Dr. Michael LeNoir, an allergy and asthma expert practicing at Bay Area Pediatrics in Oakland, immediately saw an uptick in patient visits on the two days after the wildfires started. “Most of the complaints were about air quality leading to asthma symptoms outdoors,” he said, citing patients who were not on regular medication schedules. “More patients also headed to the ER with breathing issues,” he said. For protection, several experts encouraged using freestanding air purifiers, with some caveats. Balmes said devices with a HEPA filter are recommended but not “an ozone-generating air ‘purifier’ that can result in harmful levels of ozone and do not filter out the particles 2.5 microns in size or smaller.”

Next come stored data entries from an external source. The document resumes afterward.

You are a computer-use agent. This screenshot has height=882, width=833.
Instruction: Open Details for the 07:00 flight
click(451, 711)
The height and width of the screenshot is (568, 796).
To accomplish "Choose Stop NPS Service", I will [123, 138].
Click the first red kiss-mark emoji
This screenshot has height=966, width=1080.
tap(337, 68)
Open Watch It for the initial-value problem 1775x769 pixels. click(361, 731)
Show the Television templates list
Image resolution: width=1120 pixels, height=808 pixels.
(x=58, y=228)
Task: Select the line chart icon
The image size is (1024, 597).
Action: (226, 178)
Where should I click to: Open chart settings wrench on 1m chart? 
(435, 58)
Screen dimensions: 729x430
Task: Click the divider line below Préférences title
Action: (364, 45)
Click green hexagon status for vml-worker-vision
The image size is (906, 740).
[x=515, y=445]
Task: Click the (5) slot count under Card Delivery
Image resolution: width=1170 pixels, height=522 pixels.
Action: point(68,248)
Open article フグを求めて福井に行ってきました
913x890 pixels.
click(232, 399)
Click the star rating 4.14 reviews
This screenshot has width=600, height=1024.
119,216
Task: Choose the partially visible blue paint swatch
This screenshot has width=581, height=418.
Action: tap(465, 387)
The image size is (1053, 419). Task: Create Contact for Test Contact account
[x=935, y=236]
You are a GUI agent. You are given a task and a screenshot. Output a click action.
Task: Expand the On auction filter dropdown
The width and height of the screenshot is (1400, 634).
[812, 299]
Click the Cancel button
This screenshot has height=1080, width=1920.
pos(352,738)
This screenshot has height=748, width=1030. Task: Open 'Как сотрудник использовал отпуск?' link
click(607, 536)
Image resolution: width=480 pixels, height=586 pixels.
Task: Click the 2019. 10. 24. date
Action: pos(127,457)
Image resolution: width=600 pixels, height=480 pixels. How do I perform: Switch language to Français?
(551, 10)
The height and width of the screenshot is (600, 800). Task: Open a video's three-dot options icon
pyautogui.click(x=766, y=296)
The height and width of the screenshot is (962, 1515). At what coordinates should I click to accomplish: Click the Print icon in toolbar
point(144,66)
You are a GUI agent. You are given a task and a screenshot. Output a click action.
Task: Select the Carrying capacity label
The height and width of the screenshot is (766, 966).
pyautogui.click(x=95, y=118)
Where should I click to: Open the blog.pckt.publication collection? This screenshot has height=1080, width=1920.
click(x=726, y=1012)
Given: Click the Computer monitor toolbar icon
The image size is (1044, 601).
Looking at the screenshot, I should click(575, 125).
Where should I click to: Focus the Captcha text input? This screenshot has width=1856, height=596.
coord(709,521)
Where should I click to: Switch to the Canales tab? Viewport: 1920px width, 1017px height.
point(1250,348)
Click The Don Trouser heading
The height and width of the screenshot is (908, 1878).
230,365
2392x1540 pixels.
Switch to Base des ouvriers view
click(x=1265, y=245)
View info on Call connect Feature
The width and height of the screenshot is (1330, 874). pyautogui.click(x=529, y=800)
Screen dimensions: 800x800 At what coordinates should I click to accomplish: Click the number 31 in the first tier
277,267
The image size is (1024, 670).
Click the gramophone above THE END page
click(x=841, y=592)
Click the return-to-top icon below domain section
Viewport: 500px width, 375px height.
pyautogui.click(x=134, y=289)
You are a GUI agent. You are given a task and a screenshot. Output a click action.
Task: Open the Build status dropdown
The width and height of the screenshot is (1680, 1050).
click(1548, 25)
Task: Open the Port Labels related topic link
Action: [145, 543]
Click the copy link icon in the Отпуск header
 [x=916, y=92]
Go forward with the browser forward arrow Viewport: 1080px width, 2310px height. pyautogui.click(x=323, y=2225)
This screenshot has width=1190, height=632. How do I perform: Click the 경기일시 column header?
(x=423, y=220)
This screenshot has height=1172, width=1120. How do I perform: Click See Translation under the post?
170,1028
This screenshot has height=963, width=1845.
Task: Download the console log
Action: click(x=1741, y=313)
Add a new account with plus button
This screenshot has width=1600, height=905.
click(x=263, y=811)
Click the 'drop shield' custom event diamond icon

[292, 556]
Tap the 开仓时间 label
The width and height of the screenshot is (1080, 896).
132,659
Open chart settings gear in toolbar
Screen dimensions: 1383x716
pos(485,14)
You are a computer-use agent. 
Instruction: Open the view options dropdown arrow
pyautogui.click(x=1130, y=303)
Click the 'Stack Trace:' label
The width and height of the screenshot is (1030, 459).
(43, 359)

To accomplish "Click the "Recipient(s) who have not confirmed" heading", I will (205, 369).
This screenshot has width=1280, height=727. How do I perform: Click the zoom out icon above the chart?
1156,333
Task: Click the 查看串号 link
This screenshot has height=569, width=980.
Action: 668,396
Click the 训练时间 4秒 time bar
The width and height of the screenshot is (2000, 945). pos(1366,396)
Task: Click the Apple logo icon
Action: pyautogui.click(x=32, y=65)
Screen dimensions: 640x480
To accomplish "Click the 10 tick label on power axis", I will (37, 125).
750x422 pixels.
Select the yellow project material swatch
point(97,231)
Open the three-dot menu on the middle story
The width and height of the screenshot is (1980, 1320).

Facemasks rated N95 or higher may also be helpful as a protective filter. The “N” indicates not oil resistant, and the 95 means the mask removes 95 percent of particles at least 0.3 microns in diameter.
“Most masks do not help,” LeNoir said. “They only filter out large particles, no matter how they are advertised.” For indoor air quality, those with air-conditioning “should set systems on re-circulate and close fresh-air intakes,” he added.
Wildfires are an ever-present threat here, as are the smoke and pollution from everyday wood-burning activities. The Bay Area Air Quality Management District issues spare the air alerts throughout the year, generally in winter and summer, when air quality conditions determine that vehicle exhaust and/or wood-burning activities will add to local pollution levels. During the wildfires, the air district urged avoidance of wood-burning activities and leaf blowers.
“The bottom line is that wood smoke is harmful to your health,” said cell biologist Tracey Gant of Families for Clean Air, a Bay Area science-oriented nonprofit that promotes wood smoke pollution education. “A lot of people think because wood smoke is ‘natural,’ it’s safe, but that simply isn’t true. If you want to breath clean air, don’t burn wood.”